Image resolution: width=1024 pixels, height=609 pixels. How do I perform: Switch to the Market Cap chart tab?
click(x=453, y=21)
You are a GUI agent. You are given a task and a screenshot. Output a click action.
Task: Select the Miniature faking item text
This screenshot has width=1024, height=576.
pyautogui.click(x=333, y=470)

════

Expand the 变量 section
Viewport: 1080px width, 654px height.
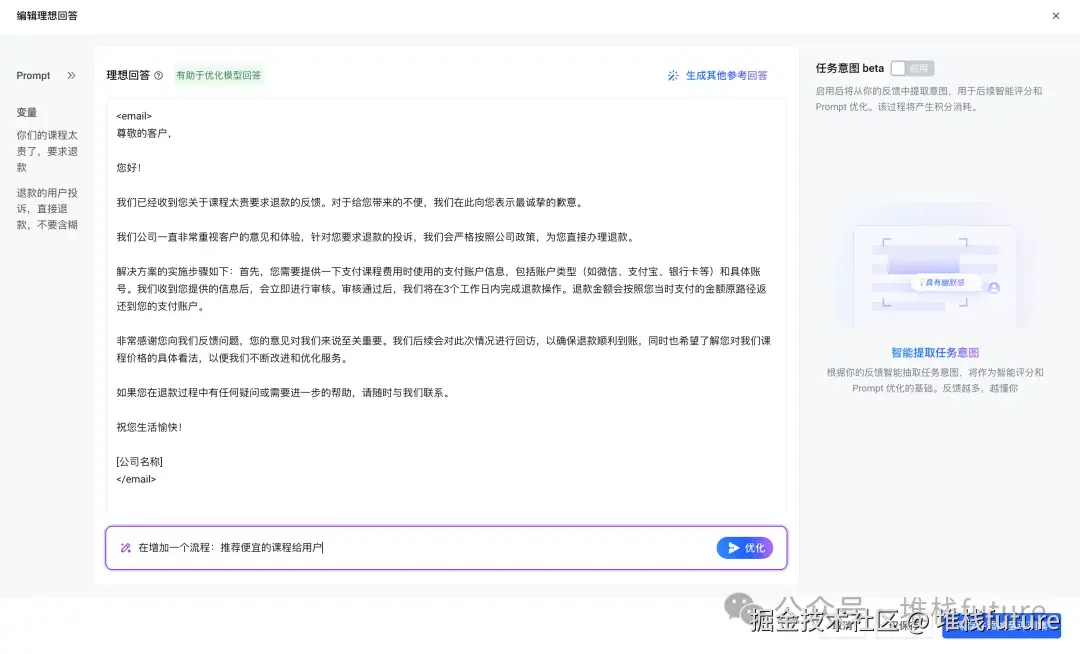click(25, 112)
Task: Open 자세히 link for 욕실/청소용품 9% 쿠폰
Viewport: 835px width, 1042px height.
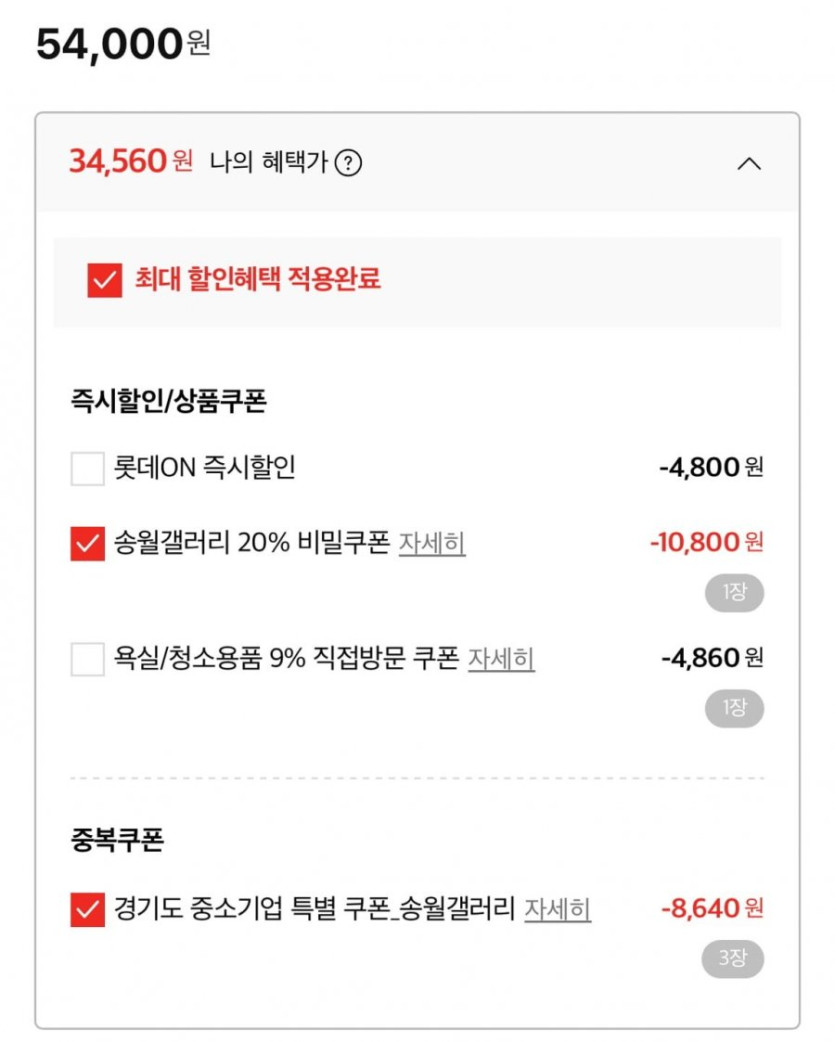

════

_Problem details_: Copy only these lines from the records above, exactly: the one with "Expand the 变量 section", the one with "Viewport: 835px width, 1042px height.", and those between. Skip the pictures.

_Finished task_:
Expand the 变量 section
Viewport: 1080px width, 654px height.
click(25, 112)
Task: Open 자세히 link for 욕실/청소용품 9% 쿠폰
Viewport: 835px width, 1042px height.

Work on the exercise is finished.